**Provided text**
-- START --

The following group-like structures consist of a set with a binary operation. The binary operation can be indicated by any symbol, or with no symbol (juxtaposition). The most common structure is that of a group. Other structures involve weakening or strengthening the axioms for groups, and may additionally use unary operations.

- Magma or groupoid: S and a single binary operation over S.
- Semigroup: an associative magma.
- Monoid: a semigroup with identity element.
- Group: a monoid with a unary operation (inverse), giving rise to inverse elements.
  - Abelian group: a group whose binary operation is commutative.
- Quasigroup: a magma obeying the Latin square property. A quasigroup may also be represented using three binary operations.
- Loop: a quasigroup with identity.
- Semilattice: a semigroup whose operation is idempotent and commutative. The binary operation can be called either meet or join. This is basically "half" of a lattice structure (see below).

===Two binary operations on one set===
The main types of structures with one set having two binary operations are ring-like or ringoids and lattice-like or simply lattices. Ringoids and lattices can be clearly distinguished despite both having two defining binary operations. In the case of ringoids, the two operations are linked by the distributive law; in the case of lattices, they are linked by the absorption law. Ringoids also tend to have numerical models, while lattices tend to have set-theoretic models.

In ring-like structures or ringoids, the two binary operations are often called addition and multiplication, with multiplication linked to addition by the distributive law.

- Semiring: a ringoid such that S is a monoid under each operation. Addition is typically assumed to be commutative and associative, and the monoid product is assumed to distribute over the addition on both sides, and the additive identity 0 is an absorbing element in the sense that 0 x = 0 for all x.
- Near-ring: a semiring whose additive monoid is a (not necessarily abelian) group.
- Ring: a semiring whose additive monoid is an abelian group.
  - Commutative ring: a ring in which the multiplication operation is commutative.
  - Division ring: a nontrivial ring in which division by nonzero elements is defined.
  - Integral domain: A nontrivial commutative ring in which the product of any two nonzero elements is nonzero.
  - Field: a commutative division ring (i.e. a commutative ring which contains a multiplicative inverse for every nonzero element).
- Nonassociative rings: These are like rings, but the multiplication operation need not be associative.
  - Lie ring: a ringoid whose additive monoid is an abelian group, but whose multiplicative operation satisfies the Jacobi identity rather than associativity.
  - Jordan ring: a commutative nonassociative ring that respects the Jordan identity
- Boolean ring: a commutative ring with idempotent multiplication operation.
- Kleene algebras: a semiring with idempotent addition and a unary operation, the Kleene star, satisfying additional properties.
- *-algebra or *-ring: a ring with an additional unary operation (*) known as an involution, satisfying additional properties.
- Arithmetic: addition and multiplication on an infinite set, with an additional pointed unary structure. The unary operation is injective successor, and has distinguished element 0.
  - Robinson arithmetic. Addition and multiplication are recursively defined by means of successor. 0 is the identity element for addition, and annihilates multiplication. Robinson arithmetic is listed here even though it is a variety, because of its closeness to Peano arithmetic.
  - Peano arithmetic. Robinson arithmetic with an axiom schema of induction. Most ring and field axioms bearing on the properties of addition and multiplication are theorems of Peano arithmetic or of proper extensions thereof.

-- END --

**Given instruction 1**
According to the text on algebraic structures, which law links the two binary operations in lattices?
**Given instruction 2**
Extend the text on algebraic structures, starting right after its last sentence.

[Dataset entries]
-- START --

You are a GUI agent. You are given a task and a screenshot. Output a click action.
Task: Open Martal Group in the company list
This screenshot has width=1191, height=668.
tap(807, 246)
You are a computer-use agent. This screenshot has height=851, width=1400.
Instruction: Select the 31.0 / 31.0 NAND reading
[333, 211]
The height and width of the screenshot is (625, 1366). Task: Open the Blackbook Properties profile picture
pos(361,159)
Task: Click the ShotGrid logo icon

-- END --

**Reply 1**
The absorption law links them.

**Reply 2**
Lattice-like structures have two binary operations called meet and join, connected by the absorption law.

- Latticoid: meet and join commute but need not associate.
- Skew lattice: meet and join associate but need not commute.
- Lattice: meet and join associate and commute.
  - Complete lattice: a lattice in which arbitrary meet and joins exist.
  - Bounded lattice: a lattice with a greatest element and least element.
  - Complemented lattice: a bounded lattice with a unary operation, complementation, denoted by postfix ^{⊥}. The join of an element with its complement is the greatest element, and the meet of the two elements is the least element.
  - Modular lattice: a lattice whose elements satisfy the additional modular identity.
  - Distributive lattice: a lattice in which each of meet and join distributes over the other. Distributive lattices are modular, but the converse does not hold.
  - Boolean algebra: a complemented distributive lattice. Either of meet or join can be defined in terms of the other and complementation. This can be shown to be equivalent with the ring-like structure of the same name above.
  - Heyting algebra: a bounded distributive lattice with an added binary operation, relative pseudo-complement, denoted by the infix operator →, and governed by the axioms:
    - x → x = 1
    - x (x → y) = x y
    - y (x → y) = y
    - x → (y z) = (x → y) (x → z)

===Module-like structures on two sets===
The following module-like structures have the common feature of having two sets, A and B, so that there is a binary operation from A×A into A and another operation from A×B into A. Modules, counting the ring operations, have at least three binary operations.

- Group with operators: a group G with a set Ω and a binary operation Ω × G → G satisfying certain axioms.
- Module: an abelian group M and a ring R acting as operators on M. Usually M is defined as "over R". The members of R are sometimes called scalars, and the binary operation of scalar multiplication is a function R × M → M, which satisfies several axioms.
  - Vector spaces: A module where the ring R is a division ring or a field.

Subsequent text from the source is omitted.